### Selected text
# Two Man Set



## NearRed (Sep 16, 2016)

Hello People 

Someone here knows if the Two Man Set was incorporated into any version of the red book? 

Cheers 
Nelson


----------



## Buka (Sep 19, 2016)

I don't have any experience with that, Nelson, but welcome to MartialTalk, bro.


----------



## NearRed (Sep 19, 2016)

Buka said:


> I don't have any experience with that, Nelson, but welcome to MartialTalk, bro.



Thanks Buka on remind me to salute before ask, Im in martial talk before 2009 and I have lost my google account at that time, so last time I created this account with my new email and if there is a moderaror around maybe can help me on recovering my profile and account with the email I lost directly (near60@gmail.com).
And regarding 2man set, Im waiting others red book version that I have buy and If I find answer to my question I will share here too..... Have a good day
Nelson


----------



## Kenposcholar (Sep 19, 2016)

@NearRed , I am a Kenpo guy. Can you enlighten me on what this red book is? I may be able to ask around for you. I know that Juan Serrano has some detailed videos on the Two Man Set under the Youtube channel called "Casa De Kenpo". However, his version will likely be different than yours.

### Dataset content
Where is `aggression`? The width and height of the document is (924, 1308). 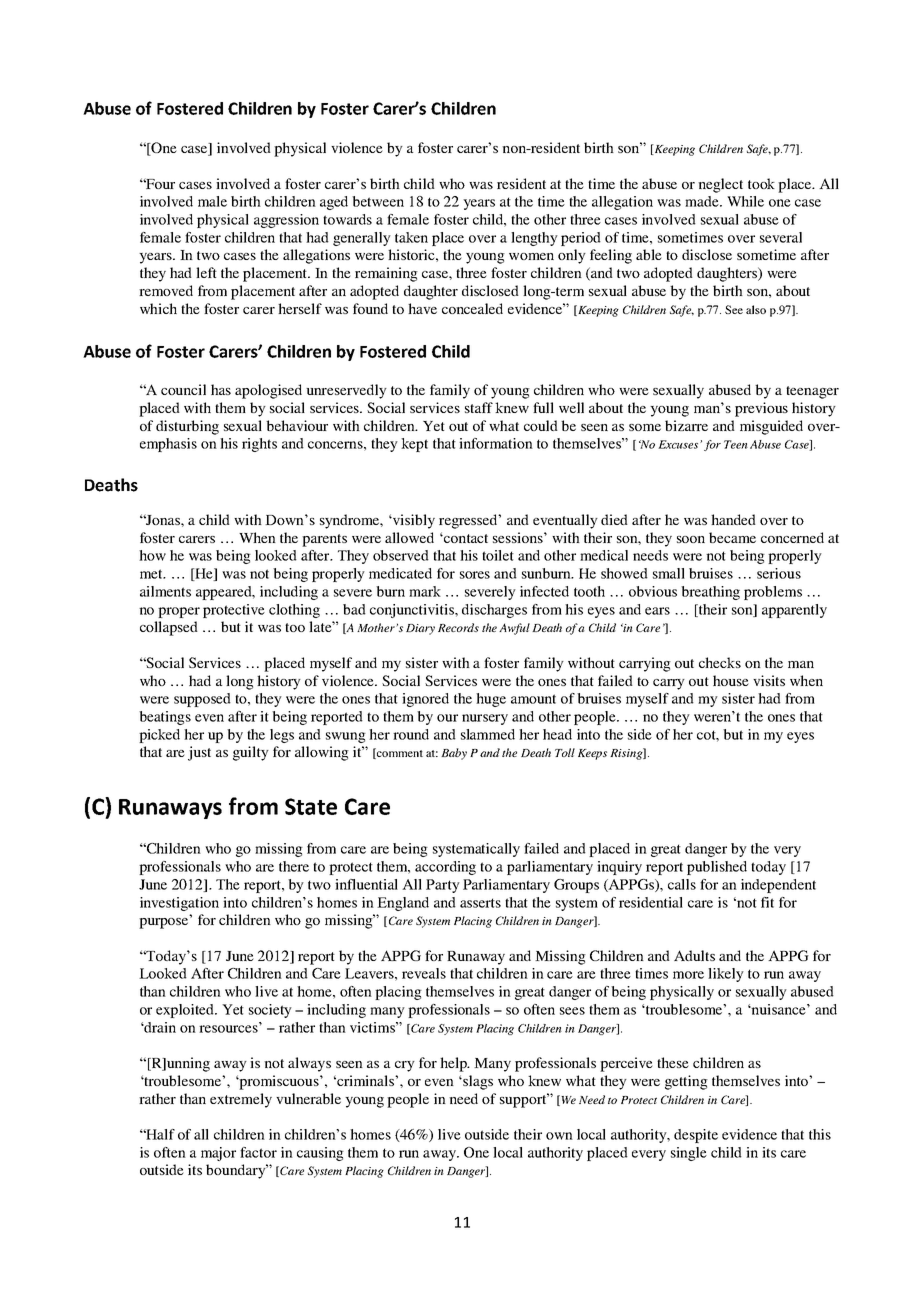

### What you are asked to do
Repeat, word for word, the part of the Two Man Set thread from "## Kenposcholar (Sep" to "different than yours.".

### Final result
## Kenposcholar (Sep 19, 2016)

@NearRed , I am a Kenpo guy. Can you enlighten me on what this red book is? I may be able to ask around for you. I know that Juan Serrano has some detailed videos on the Two Man Set under the Youtube channel called "Casa De Kenpo". However, his version will likely be different than yours.